GIVEN TASK: Reproduce the records from the line containing "This screenshot has" through the line containing "point(694,492)", changing "Announcements" to "Notices" and leaving everything else untouched.
--- START ---
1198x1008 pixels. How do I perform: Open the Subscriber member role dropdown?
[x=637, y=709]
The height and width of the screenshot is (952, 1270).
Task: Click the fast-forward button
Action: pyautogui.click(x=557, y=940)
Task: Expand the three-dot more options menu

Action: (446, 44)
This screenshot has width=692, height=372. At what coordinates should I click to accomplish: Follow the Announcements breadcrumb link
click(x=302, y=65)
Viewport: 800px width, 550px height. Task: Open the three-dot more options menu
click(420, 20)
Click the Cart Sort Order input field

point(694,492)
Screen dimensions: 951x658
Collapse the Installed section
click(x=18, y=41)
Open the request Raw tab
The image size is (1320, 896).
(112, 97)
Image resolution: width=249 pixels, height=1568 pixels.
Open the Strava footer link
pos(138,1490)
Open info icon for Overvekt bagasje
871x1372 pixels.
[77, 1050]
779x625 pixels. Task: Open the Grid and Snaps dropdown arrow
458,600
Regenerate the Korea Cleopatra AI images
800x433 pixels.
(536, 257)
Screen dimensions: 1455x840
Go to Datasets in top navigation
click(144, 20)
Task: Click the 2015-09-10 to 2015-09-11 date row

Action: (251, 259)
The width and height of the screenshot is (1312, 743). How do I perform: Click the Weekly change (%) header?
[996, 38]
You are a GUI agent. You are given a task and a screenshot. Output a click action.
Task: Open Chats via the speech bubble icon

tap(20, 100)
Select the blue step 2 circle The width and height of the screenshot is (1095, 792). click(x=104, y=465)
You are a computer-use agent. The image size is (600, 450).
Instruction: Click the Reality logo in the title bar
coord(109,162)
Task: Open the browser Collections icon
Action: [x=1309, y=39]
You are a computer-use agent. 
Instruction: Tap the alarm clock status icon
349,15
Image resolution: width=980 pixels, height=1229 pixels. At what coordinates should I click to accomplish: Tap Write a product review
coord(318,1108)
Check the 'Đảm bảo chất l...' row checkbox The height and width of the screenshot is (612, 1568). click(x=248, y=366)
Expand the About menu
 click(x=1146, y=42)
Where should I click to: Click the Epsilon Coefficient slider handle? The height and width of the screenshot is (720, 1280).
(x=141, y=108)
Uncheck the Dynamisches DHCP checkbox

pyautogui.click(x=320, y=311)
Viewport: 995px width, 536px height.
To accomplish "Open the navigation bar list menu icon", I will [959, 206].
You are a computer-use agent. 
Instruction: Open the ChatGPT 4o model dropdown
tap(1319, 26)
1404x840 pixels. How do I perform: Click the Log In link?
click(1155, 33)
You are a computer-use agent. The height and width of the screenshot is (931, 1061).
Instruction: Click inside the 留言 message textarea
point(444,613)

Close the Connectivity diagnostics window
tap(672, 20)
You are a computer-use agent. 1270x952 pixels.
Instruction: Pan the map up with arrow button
--- END ---
ANSWER FOR THIS EXERCISE:
This screenshot has width=692, height=372. At what coordinates should I click to accomplish: Follow the Notices breadcrumb link
click(x=302, y=65)
Viewport: 800px width, 550px height. Task: Open the three-dot more options menu
click(420, 20)
Click the Cart Sort Order input field

point(694,492)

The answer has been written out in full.